Pagtakhan has ambitious plans for expanding LoveYourself. Having struck a partnership with the government and WHO, the organization is now offering free Truvada to 250 clients over the next three years, as part of demonstration research on PrEP treatment in the Philippines. LoveYourself will use this time lobbying the government for the rigid PhilHealth plan to subsidize PrEP as part of the national healthcare package.

LoveYourself also plans to expand with the country's first ever transgender focus center, Victoria Health and Wellness Center. While it has already opened, the center now only offers HIV testing—by next year, LoveYourself plans to scale it up to include STI testing, hormone replacement therapy, and transitioning assistance.

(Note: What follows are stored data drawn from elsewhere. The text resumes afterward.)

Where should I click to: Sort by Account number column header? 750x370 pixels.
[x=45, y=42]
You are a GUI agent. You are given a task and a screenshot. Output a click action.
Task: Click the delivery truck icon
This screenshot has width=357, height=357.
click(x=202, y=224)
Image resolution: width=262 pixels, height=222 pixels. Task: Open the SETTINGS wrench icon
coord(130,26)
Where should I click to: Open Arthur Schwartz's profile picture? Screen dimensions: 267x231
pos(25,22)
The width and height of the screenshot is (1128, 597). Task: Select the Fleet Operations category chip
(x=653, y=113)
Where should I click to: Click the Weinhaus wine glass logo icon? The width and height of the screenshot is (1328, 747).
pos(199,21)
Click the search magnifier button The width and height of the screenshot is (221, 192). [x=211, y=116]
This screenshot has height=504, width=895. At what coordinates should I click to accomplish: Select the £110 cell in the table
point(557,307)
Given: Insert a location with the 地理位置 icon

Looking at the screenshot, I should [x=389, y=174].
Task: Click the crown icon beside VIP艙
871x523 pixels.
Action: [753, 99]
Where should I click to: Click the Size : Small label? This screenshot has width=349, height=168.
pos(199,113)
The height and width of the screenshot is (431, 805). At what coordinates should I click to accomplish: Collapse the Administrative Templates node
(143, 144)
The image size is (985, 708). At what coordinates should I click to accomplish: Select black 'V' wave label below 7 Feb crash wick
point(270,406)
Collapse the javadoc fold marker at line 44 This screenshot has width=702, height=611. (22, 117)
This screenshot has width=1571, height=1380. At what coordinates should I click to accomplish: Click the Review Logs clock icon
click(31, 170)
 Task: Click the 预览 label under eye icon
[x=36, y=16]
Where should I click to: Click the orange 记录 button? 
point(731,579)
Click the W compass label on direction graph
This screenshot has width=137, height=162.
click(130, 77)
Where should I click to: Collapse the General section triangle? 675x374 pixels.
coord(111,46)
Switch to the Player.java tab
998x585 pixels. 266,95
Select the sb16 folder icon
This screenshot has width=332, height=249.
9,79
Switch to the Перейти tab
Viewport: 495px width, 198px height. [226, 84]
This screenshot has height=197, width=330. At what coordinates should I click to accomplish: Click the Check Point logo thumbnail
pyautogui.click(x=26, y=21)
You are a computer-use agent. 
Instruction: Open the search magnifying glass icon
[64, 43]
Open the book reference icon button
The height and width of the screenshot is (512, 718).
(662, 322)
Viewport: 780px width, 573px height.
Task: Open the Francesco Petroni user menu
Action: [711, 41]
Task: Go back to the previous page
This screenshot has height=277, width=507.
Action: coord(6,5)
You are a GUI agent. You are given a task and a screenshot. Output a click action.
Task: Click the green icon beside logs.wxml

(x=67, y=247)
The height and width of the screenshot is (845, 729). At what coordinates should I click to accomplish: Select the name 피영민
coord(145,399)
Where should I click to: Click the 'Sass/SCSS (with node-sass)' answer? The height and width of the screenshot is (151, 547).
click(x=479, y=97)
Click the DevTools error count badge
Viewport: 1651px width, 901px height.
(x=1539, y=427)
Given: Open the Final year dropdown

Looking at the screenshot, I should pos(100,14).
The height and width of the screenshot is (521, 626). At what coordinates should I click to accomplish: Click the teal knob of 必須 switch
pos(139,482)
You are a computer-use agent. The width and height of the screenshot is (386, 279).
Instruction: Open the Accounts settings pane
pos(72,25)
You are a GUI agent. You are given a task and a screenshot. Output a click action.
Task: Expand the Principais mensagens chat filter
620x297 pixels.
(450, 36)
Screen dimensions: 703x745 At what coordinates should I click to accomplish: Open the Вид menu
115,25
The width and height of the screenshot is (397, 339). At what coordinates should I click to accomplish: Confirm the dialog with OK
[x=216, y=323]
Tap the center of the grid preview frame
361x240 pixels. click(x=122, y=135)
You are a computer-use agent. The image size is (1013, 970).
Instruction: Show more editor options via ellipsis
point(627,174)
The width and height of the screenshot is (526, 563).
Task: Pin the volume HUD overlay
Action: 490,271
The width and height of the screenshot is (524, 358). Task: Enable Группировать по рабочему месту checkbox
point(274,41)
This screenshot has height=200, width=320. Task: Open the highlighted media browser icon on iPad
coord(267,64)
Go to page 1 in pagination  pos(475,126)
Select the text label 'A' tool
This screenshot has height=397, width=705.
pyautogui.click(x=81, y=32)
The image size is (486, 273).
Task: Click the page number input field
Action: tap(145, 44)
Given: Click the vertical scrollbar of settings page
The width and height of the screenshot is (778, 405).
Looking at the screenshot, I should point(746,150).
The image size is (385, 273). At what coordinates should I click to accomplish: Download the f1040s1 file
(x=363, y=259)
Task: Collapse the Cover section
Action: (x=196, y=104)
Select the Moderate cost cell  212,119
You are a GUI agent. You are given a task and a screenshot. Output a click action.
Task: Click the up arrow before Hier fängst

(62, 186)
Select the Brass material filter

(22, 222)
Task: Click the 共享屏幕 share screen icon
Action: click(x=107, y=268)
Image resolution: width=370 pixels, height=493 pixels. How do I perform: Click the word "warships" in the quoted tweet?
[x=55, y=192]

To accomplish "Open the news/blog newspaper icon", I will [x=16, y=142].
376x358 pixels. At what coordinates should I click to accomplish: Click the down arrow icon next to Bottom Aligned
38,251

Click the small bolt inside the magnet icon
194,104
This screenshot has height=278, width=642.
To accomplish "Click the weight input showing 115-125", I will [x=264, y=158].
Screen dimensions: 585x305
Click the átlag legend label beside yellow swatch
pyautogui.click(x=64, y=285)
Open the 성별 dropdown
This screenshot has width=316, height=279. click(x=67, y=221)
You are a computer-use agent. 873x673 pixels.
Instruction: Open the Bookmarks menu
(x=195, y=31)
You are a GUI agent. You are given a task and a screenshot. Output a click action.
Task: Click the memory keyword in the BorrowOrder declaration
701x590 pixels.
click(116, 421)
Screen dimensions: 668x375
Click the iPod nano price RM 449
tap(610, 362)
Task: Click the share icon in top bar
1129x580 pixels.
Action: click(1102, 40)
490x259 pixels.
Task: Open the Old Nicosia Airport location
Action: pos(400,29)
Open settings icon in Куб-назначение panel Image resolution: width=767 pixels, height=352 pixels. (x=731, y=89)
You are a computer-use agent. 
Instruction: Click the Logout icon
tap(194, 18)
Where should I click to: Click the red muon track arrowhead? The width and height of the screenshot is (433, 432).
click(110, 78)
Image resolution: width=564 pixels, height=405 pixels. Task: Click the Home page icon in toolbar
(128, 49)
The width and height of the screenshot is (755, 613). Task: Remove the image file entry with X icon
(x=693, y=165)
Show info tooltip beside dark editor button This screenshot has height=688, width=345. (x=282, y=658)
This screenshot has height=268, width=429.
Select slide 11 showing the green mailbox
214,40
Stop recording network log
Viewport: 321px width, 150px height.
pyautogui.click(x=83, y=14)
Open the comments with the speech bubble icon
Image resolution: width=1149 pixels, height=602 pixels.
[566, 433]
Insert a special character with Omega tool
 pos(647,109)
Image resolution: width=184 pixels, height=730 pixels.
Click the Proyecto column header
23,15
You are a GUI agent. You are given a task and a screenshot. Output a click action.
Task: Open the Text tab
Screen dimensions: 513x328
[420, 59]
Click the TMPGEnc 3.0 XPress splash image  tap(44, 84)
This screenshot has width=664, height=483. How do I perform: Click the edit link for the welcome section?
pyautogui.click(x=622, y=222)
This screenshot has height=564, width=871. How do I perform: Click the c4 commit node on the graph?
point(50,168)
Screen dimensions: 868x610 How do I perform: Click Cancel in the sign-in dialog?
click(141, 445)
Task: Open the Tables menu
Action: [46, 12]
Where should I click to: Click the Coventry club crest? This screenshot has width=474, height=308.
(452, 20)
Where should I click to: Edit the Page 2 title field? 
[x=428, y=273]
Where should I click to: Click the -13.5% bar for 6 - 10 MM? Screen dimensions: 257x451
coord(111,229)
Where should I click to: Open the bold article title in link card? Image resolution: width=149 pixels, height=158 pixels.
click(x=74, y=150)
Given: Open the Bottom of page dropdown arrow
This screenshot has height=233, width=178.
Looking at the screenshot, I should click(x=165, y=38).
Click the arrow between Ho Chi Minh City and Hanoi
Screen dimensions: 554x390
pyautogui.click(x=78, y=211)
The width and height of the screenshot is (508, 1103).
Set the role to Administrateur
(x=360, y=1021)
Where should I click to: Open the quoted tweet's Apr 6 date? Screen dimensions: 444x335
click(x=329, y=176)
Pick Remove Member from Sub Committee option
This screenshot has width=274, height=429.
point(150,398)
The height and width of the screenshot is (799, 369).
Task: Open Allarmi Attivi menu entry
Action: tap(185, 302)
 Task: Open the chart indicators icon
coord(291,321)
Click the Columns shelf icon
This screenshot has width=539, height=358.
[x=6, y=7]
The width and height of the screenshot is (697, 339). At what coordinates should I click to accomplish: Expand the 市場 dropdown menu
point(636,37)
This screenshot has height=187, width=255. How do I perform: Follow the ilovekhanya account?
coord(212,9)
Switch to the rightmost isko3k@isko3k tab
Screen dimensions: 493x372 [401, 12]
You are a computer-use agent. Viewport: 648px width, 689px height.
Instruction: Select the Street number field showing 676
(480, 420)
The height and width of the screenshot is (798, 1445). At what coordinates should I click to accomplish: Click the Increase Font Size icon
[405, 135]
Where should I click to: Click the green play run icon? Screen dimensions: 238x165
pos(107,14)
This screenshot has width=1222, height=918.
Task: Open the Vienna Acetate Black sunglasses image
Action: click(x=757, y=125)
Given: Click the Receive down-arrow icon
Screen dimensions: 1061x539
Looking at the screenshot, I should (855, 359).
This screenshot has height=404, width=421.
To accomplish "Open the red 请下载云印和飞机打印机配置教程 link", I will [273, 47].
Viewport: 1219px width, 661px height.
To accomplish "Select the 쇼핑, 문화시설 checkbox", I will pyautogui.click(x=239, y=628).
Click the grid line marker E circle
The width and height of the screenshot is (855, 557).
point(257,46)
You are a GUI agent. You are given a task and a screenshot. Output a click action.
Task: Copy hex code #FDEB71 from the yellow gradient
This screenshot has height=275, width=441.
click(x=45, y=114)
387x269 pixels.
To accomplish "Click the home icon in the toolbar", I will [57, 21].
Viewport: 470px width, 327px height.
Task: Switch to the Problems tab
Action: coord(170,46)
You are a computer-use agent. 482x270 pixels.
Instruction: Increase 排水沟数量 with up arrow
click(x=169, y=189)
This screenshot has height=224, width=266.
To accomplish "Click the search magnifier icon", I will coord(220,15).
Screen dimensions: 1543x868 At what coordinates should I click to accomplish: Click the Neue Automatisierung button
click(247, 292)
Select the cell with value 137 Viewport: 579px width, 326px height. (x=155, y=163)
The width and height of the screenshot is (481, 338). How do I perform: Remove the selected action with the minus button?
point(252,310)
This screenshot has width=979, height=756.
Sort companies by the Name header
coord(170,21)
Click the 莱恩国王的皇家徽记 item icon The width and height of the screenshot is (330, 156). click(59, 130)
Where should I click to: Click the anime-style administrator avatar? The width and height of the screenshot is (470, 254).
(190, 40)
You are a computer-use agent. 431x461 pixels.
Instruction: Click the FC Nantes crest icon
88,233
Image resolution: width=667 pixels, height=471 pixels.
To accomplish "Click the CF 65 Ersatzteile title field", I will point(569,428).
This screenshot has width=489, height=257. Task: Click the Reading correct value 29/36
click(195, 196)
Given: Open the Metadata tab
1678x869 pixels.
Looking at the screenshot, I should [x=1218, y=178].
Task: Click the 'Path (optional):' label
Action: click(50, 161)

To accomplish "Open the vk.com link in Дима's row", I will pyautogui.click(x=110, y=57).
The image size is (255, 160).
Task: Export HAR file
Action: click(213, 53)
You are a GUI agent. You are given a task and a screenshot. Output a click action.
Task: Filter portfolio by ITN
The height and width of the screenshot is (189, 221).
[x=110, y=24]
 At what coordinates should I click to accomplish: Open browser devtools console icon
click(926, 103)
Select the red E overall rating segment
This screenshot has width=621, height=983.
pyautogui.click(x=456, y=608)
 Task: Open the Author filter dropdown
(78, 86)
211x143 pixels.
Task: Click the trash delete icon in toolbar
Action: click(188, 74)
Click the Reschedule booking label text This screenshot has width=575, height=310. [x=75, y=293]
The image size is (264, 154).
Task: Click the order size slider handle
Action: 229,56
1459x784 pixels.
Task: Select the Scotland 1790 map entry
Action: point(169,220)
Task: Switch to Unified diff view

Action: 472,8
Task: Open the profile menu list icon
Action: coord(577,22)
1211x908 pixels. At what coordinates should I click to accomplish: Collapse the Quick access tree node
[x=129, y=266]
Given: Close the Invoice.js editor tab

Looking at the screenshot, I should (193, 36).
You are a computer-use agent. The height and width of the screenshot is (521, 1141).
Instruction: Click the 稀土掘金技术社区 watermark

Back at the center in Mandaluyong City, Angelo*, a young working professional, waits on results from his HIV test. When he cheated on his wife for the first time, he didn't use a condom: "She wasn't the type of girl I thought she was," he tells me. He's felt sick for about two months and he knows something isn't quite right.

Angelo is quick to admit that he wouldn't have known about LoveYourself if his social group of other young professionals hadn't told him about it. Among Metro Manila's urban poor, far flung from social media campaigns and university campuses, the government is yet to scratch the surface of HIV awareness.

"I hear a lot of news about HIV, especially here in Metro Manila… but the poor community isn't very aware of it," Angelo tells me. "They don't have much information about testing centers."